Directions: Using the records below, transcribe exactly only the lines from the one with "Task: Open Watch History" through the end, both included, and drop every picture.

[Stored items]
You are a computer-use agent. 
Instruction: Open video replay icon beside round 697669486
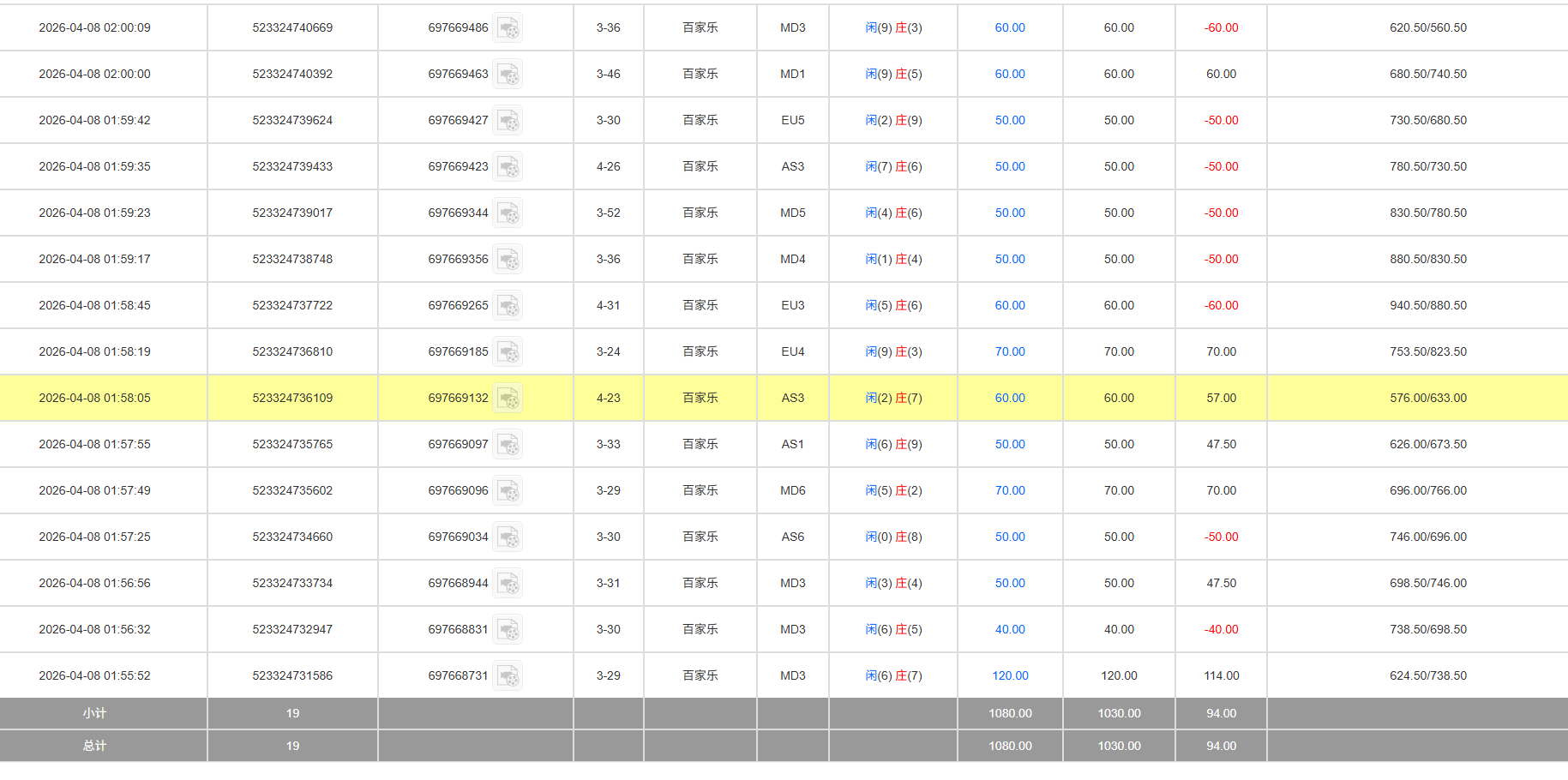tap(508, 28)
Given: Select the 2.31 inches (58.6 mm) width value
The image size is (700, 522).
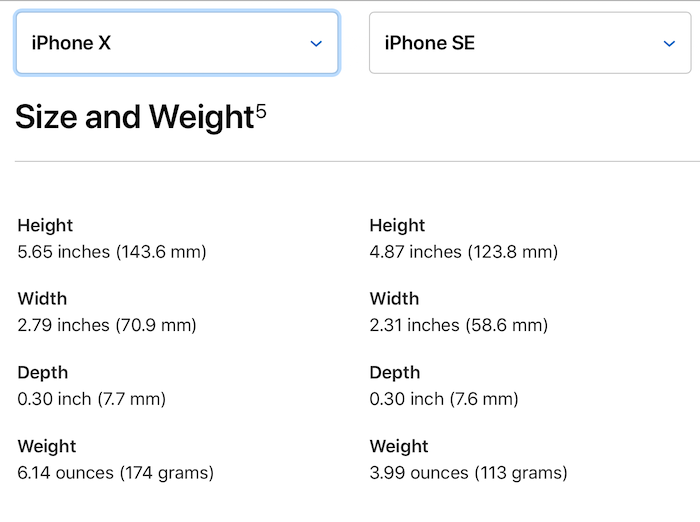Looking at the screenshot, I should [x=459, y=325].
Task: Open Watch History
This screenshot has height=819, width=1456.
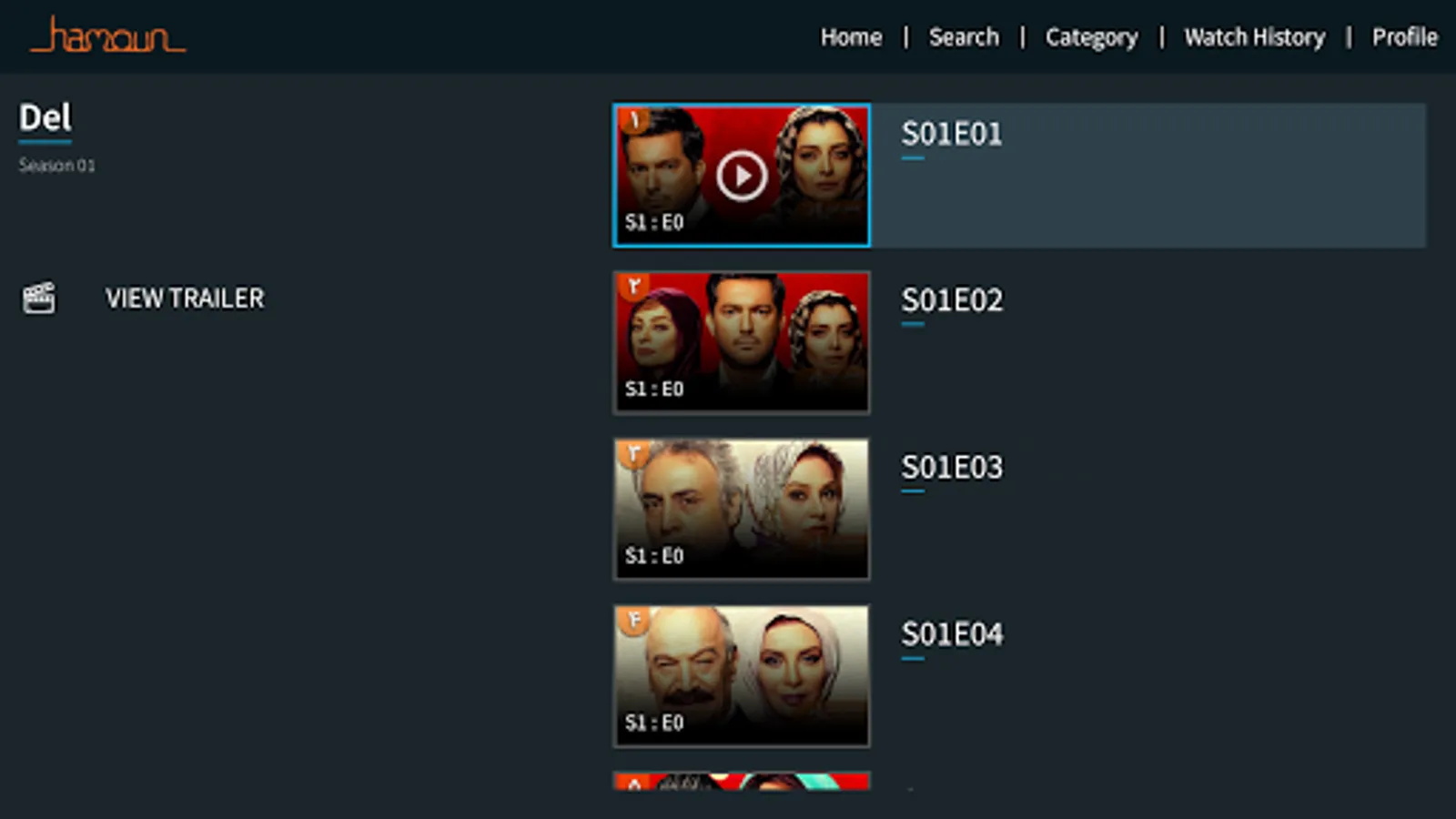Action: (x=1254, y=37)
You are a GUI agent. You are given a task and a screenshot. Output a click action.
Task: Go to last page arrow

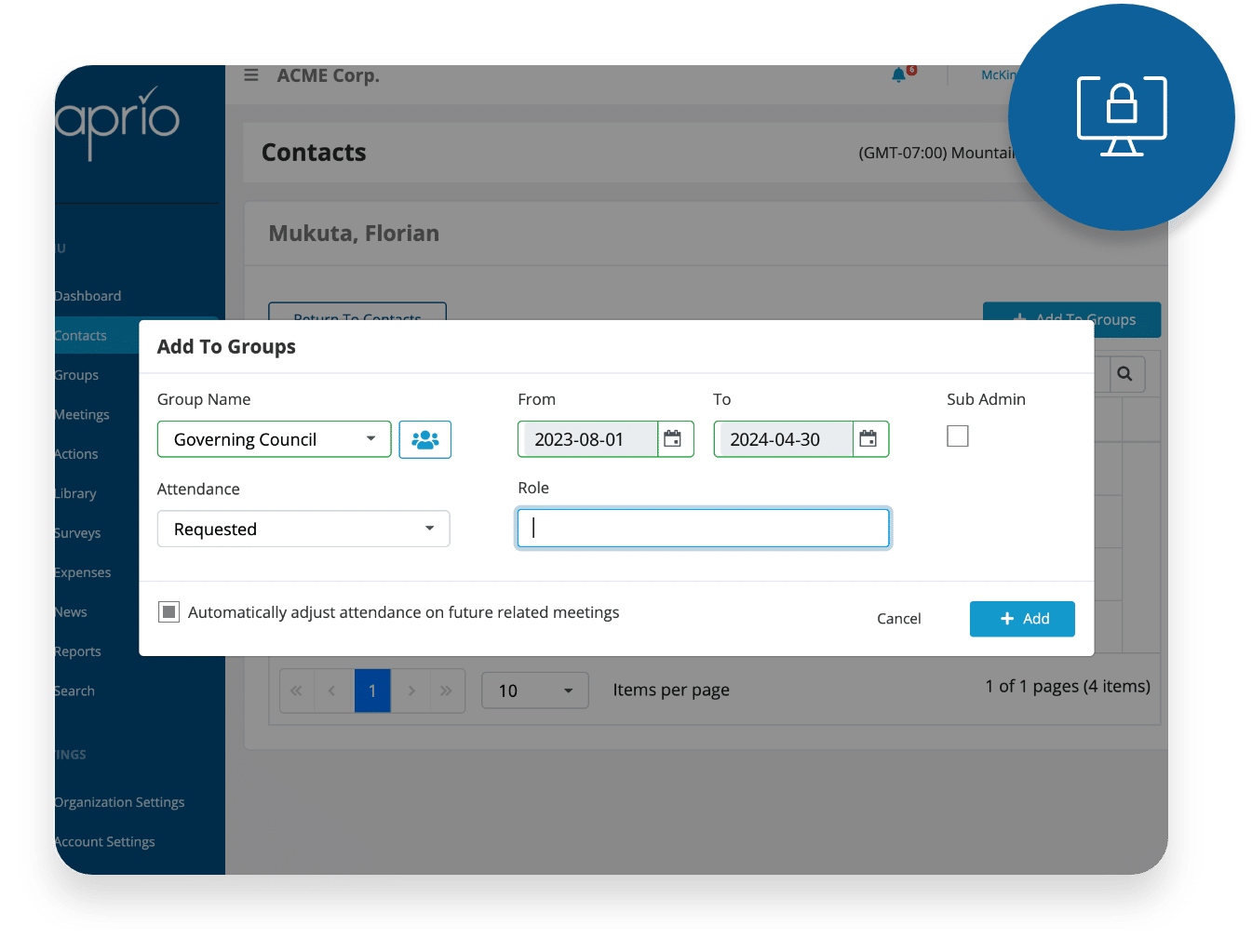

Solution for this task:
Task: Open Watch History
This screenshot has height=819, width=1456.
Action: (x=1254, y=37)
You are a GUI agent. You are given a task and a screenshot. Output a click action.
Task: Go to last page arrow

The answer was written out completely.